Virtual methods are basically a default behaviour, which inheriting classes are free to override (using just that keyword). In contrast an abstract method is just an empty method definition, which inheriting methods are required to override. Note that a class must be defined as abstract in order to contain abstract methods or properties – but that an abstract class can contain both abstract, virtual and “normal” members.

So, basically you would use abstract classes for concept that are too …well, abstract for it to make any sense to ever instantiate an object of this type. For example you might have a type called Product. Now, while there are a list of methods and properties that we can imagine all products should have, it generally speaking does not make sense to work with a Product object.

So, to recap – we can give Product some protected or public properties that will be applied to all kinds of Products via classic inheritance, we can have some virtual methods or properties that provide a default implementation of a certain functionality, but can be overridden in inheriting classes – and finally we can define some abstract methodsor properties, which have no implementation and must be overriden in inheriting classes.

When overriding virtual or abstract members, note that you can use the base keyword to call the base method you are overriding, and that you should always do this if you are reusing the logic from here (so if you are extending and not replacing – as will often be the case).

Also, make sure you use VS200x nice little shortcuts for this type of thing, just type override, and you will see a list of possible members , select one and hit enter, and your method stub is there.

Note also that you can seal a virtual method at any level in the inheritance chain by using of course the sealed keyword – so you mark the method as “override sealed” – and this means that thie method cannot be overridden again further down the inheritance chain (so your sealed override becomes the final implementation of that method).
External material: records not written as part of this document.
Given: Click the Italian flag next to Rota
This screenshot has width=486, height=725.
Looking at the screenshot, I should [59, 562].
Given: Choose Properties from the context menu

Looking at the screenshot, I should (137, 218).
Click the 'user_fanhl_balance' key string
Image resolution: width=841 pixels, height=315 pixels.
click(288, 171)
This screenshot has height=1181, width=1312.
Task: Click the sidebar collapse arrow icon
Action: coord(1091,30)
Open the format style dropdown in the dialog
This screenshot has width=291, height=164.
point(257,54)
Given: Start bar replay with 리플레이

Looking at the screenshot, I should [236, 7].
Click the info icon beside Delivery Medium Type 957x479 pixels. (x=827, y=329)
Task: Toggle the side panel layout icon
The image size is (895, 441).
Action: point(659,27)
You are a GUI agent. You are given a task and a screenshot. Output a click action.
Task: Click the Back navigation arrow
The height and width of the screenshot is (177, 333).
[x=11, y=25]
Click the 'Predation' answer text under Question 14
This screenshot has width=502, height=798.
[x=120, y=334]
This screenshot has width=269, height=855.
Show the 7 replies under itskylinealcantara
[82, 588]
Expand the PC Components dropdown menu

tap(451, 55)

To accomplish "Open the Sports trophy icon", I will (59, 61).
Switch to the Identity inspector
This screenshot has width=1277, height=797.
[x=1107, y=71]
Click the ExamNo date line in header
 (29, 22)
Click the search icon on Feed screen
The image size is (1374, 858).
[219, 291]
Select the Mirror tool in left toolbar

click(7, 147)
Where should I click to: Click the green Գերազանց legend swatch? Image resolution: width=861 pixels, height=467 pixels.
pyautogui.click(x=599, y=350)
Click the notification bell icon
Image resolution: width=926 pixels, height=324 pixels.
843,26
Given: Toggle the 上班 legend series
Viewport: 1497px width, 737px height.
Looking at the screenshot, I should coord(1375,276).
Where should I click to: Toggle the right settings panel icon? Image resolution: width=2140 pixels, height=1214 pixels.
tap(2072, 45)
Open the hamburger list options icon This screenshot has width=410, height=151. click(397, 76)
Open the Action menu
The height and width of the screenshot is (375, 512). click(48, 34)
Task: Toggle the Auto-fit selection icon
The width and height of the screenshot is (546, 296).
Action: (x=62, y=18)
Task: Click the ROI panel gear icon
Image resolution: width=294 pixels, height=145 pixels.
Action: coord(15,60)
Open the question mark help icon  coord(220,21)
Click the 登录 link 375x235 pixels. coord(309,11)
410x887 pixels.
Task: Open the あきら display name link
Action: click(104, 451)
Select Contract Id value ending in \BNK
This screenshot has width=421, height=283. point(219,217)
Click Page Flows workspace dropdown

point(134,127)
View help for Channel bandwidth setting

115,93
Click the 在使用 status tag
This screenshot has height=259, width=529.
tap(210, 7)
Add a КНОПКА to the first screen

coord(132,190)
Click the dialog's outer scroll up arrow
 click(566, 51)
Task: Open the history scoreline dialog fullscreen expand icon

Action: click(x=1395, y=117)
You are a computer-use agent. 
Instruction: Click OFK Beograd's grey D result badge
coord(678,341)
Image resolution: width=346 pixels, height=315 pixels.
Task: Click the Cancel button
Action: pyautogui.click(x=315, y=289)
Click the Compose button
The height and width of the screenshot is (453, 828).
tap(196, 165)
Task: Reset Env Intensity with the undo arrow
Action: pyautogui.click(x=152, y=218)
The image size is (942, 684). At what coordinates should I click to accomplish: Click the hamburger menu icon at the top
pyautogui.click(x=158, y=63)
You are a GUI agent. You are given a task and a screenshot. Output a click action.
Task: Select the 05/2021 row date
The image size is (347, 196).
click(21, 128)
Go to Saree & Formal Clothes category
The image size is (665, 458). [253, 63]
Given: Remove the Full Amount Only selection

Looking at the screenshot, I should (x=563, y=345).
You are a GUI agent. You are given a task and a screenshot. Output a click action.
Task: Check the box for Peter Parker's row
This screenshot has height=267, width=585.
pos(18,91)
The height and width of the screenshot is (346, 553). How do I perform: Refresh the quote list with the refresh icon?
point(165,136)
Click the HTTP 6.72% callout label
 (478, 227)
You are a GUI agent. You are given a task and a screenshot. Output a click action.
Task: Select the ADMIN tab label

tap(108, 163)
A “polymorphic interface” refers to all the abstract and virtual methods and properties of an abstract class.

Member Shadowing

A not really related, but kinda similar topic – is member shadowing. This is when a derived class defines a member that is identical (by name and signature) to an inherited member. This is not illegal, but will give you a compiler warning, which should give you a clue that it’s not best practise.
However, you might sometimes want to do this intentionally. Say if for instance you are inheriting from a 3rd party assembly (or any other “no code access” scenario) – and you want to change some behaviour, you can then hide the inherited member like this – and use the new keyword to get rid of your compiler warning. So basically just define your member (be it field, property or method) with the new keyword in front the definition.

Casting Object

So a few notes on casting, which you will find yourself using a lot when working with polymorphic class hierarchies.

First of all, it’s always safe to cast downwards, and you can work with this anyway you want. However if you are casting upwards (so you have a derived class object in a base class type reference) you must do this explicitly using the (type) method.

Note that you can also use the is keyword to check for types – but really, this would be indicative of some missed polymorphic opportunity (you can imagine some nightmarish if/else statement doing different things depending on the actual type).

If you need to do type checking, always try and use the as keyword, this returns null if the case was not successful and allows you to use a simple if(myRef != null) check afterwards (it’s the best casting practise – use it!).